What do these things all have in common?

New Yorker Cover, September 24, 2001
New Yorker magazine cover, September 24, 2001.

Raw, Issue #1
RAW, Issue #1.

Drawing Blood
Harper’s magazine cover, August 2006.

New Yorker Cover, February 15, 1993
New Yorker magazine cover, February 15, 1993.

Garbage Pail Kids
Garbage Pail Kids. [Click to embiggen.]

Portrait of the Artist as a Young Rodent
Self-portrait.

Wacky Pack
Wacky Pack sticker, 1973.

Maus II Cover (detail)
Maus II (detail).

If you guessed that these are all the creations of one Art Spiegelman, you are correct.

Spiegelman, the child of Holocaust survivors, came to prominence in the world of underground comics back in the late 1960’s. He is perhaps best known for Maus, a graphic novel in two parts that chronicles his father’s experience leading up to and during the Holocaust.

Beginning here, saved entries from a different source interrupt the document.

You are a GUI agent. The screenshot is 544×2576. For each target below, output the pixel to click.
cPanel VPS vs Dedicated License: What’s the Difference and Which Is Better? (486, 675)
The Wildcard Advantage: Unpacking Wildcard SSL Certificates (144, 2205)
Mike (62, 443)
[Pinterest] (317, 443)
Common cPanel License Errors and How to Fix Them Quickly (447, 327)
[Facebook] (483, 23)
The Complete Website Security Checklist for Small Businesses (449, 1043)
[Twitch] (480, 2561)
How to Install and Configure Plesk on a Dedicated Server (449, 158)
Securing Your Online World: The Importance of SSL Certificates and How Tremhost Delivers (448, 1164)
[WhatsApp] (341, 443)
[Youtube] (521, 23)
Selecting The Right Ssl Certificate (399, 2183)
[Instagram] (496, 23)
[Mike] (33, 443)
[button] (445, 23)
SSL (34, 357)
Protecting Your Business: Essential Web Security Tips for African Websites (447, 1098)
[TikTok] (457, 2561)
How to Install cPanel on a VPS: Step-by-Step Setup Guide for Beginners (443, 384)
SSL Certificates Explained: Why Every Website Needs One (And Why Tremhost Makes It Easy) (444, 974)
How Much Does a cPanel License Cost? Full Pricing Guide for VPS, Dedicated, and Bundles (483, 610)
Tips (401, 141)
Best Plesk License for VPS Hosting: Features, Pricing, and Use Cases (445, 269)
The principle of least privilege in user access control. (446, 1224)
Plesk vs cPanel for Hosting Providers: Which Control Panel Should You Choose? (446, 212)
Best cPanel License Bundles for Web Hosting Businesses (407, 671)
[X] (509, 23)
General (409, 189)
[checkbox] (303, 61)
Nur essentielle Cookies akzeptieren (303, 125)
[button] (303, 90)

He also worked for the New Yorker for ten years, creating some of that magazine’s most memorable (and controversial) covers. (It’s hard to imagine that the same cartoonist who drew scurrilous material for underground titles like Real Pulp, Young Lust, and Bizarre Sex could land a gig with that most staid bastion of New York literary pretentiousness, but, well, there you are.)

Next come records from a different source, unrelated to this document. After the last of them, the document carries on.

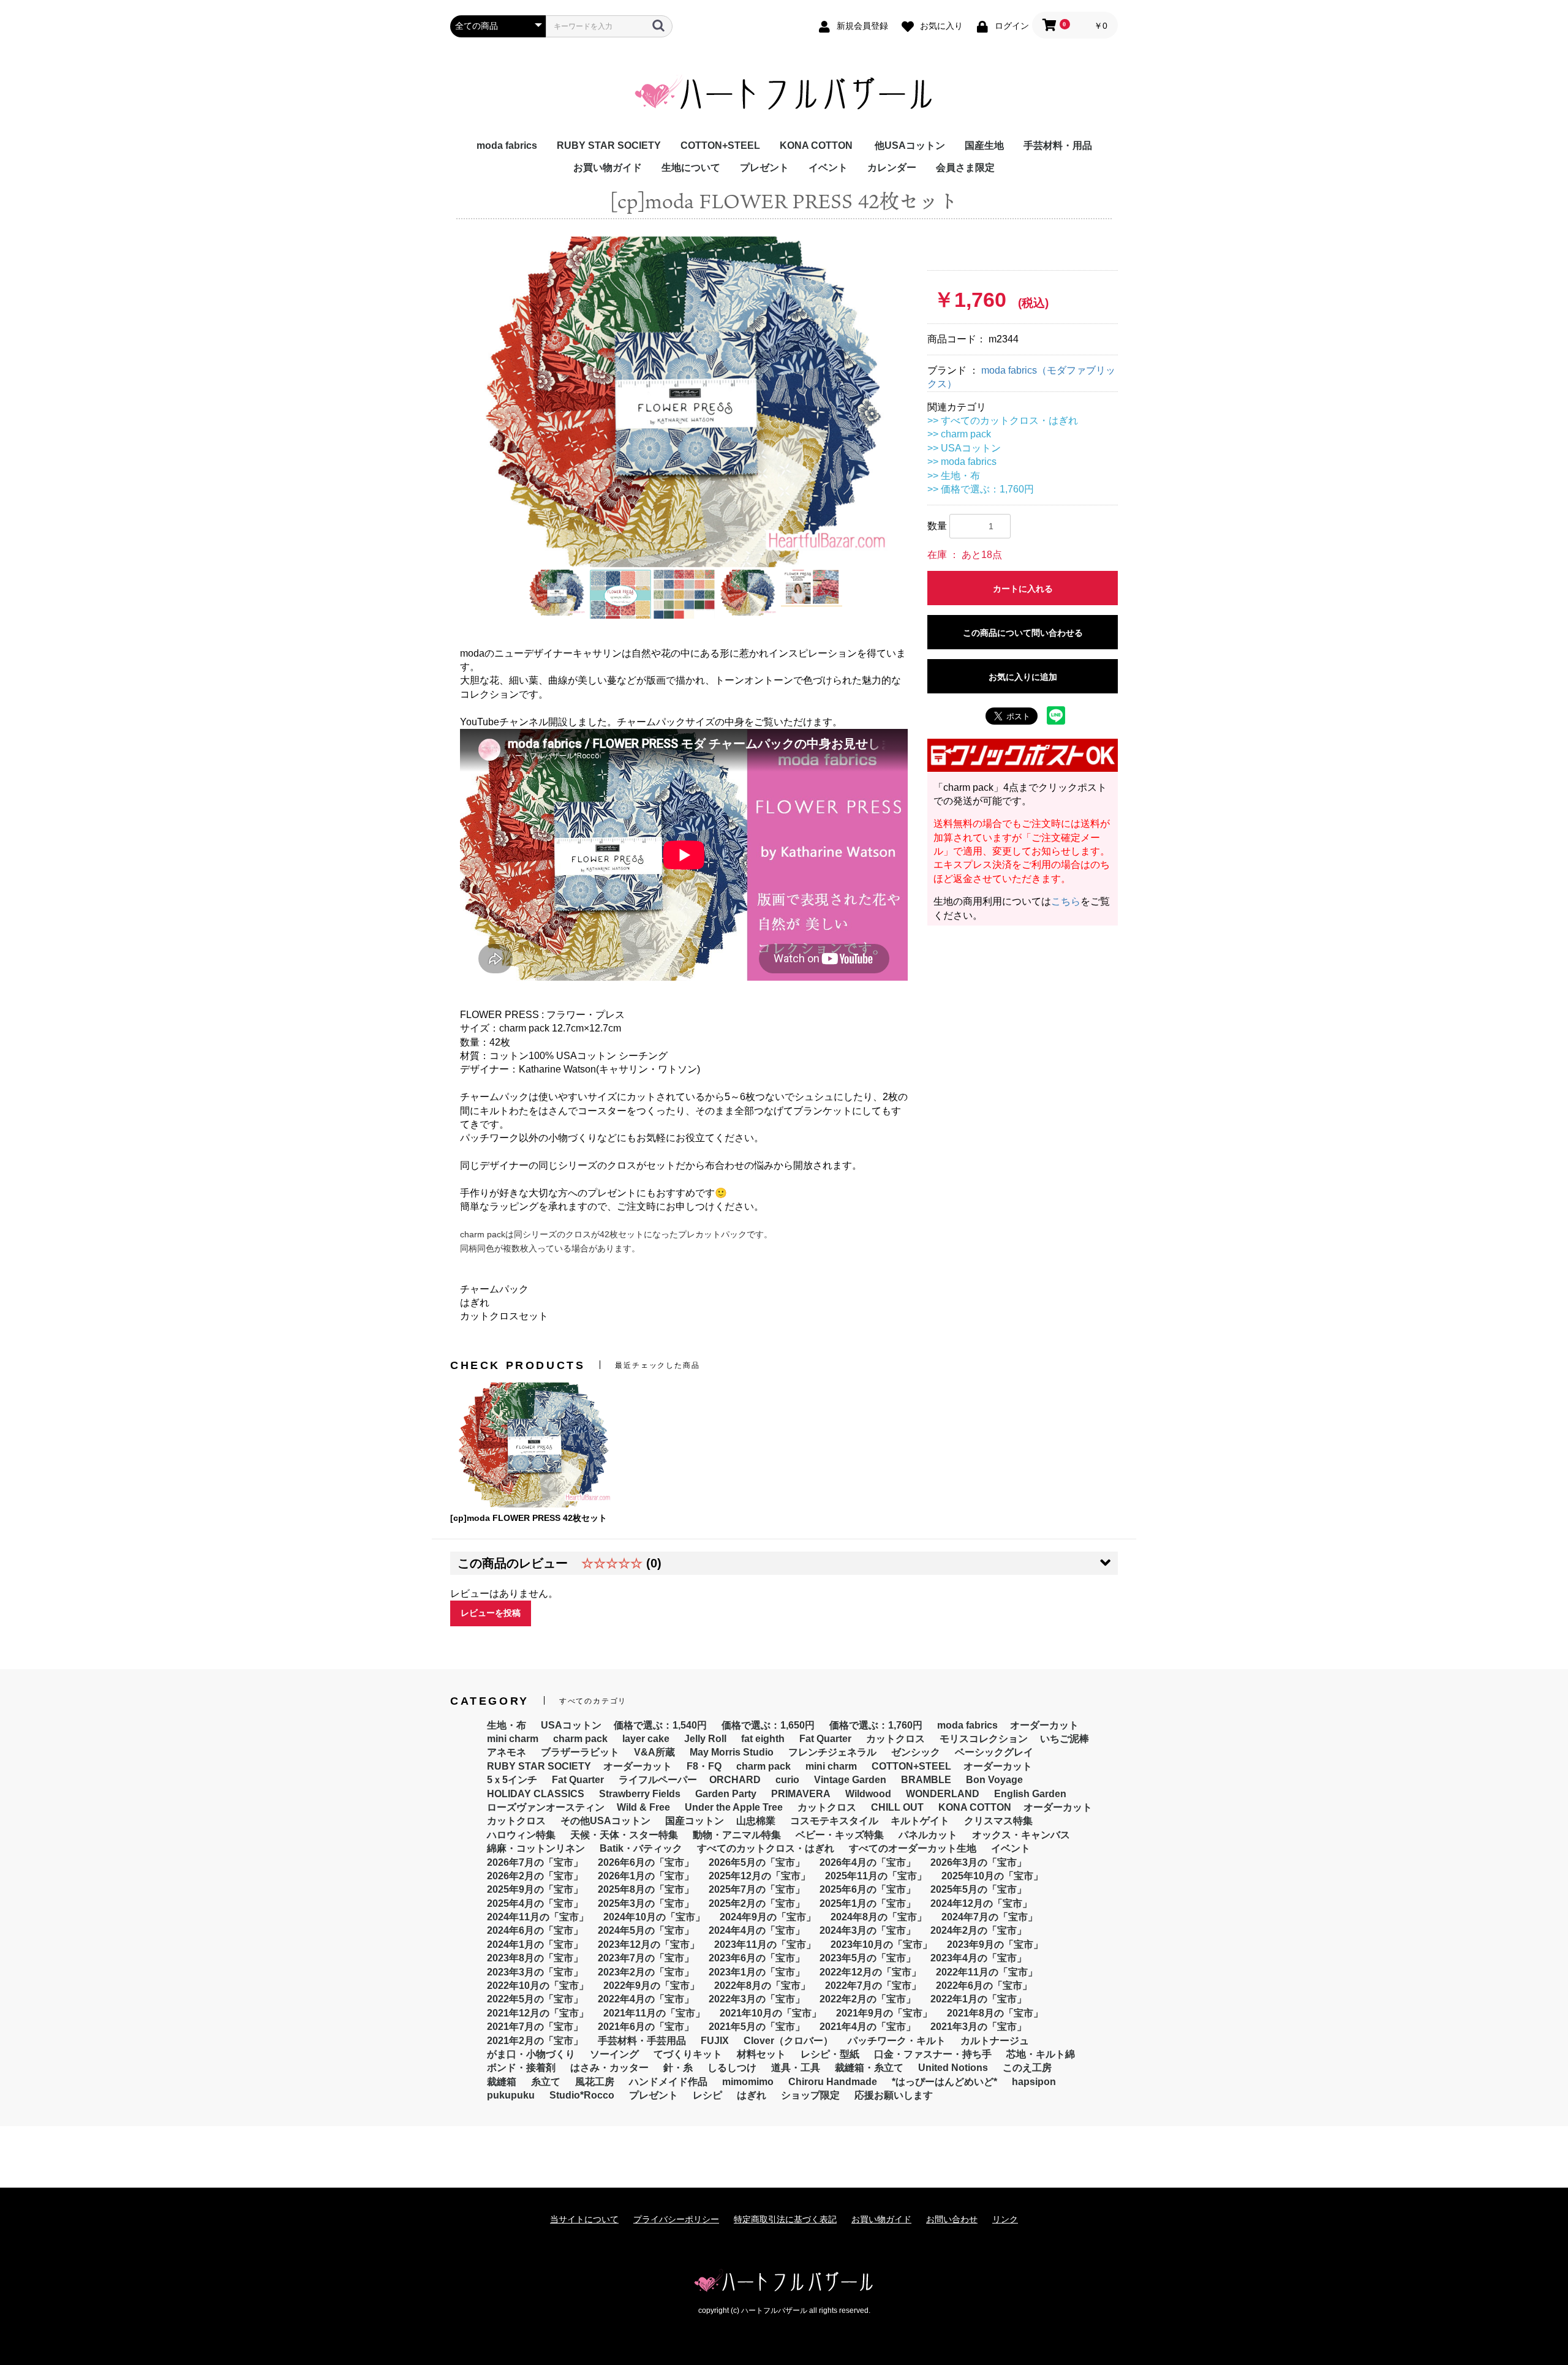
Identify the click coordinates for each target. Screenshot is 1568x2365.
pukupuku (511, 2095)
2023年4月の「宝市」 (978, 1958)
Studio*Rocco (581, 2095)
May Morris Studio (732, 1752)
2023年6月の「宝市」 (757, 1958)
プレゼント (764, 167)
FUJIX (715, 2040)
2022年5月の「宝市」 (535, 1999)
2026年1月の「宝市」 (646, 1876)
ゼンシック (915, 1752)
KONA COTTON (816, 145)
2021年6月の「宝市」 (646, 2026)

I’ve written here about Wacky Packs and Garbage Pail Kids, two of the stranger excrescences of Kiddie Popular Culture of the 1970’s and ’80’s, and how they were, no doubt, inspired (directly or indirectly) by MAD Magazine. As it turns out Spiegelman created both...and he acknowledges that MAD Magazine was a significant Childhood Influence.

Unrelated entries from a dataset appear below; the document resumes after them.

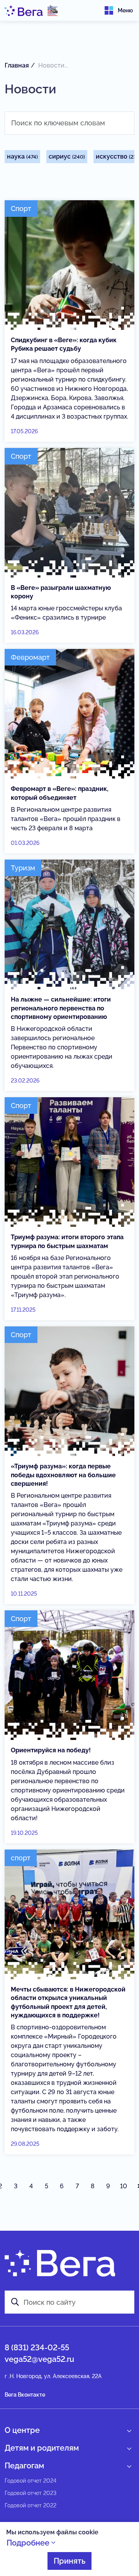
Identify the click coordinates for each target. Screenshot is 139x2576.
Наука (22, 156)
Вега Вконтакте (25, 2395)
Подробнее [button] (29, 2542)
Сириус (67, 156)
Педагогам (24, 2465)
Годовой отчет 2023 (30, 2493)
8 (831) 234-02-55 (37, 2347)
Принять (69, 2561)
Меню (125, 10)
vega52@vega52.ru (39, 2359)
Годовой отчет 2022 (30, 2505)
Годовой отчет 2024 (30, 2481)
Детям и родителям (42, 2448)
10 (123, 2186)
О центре (22, 2430)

Last night, I had the good fortune to attend a lecture Spiegelman gave at the Atlanta outpost of Savannah College of Art and Design. For over two hours, he had the rapt attention of several hundred audience members as he talked about everything from 9/11 (he was close enough to watch the whole thing), to the underground comics scene, to his years at the New Yorker, to the Great Muhammad Cartoon Controversy of 2006, to Dick Tracy and Peanuts, to the work of will Eisner.

He spent quite a bit of time talking about how MAD Magazine - and its sister EC Comics publications, including the entire stable of pre-Code horror comics - helped mold his sensibility and sense of humor. He reminded me of me...except for the fact that he has Artistic Talent.

Afterwards, I had a chance to speak with him briefly and reminisce about some of the shared elements of our New York-area childhoods. It was all too short a dialogue, because I could have listened to his stories for hours.

But thanks to the miracle of the Printing Press, coupled with Spiegelman’s extraordinary vision, I can see his stories anytime I want to.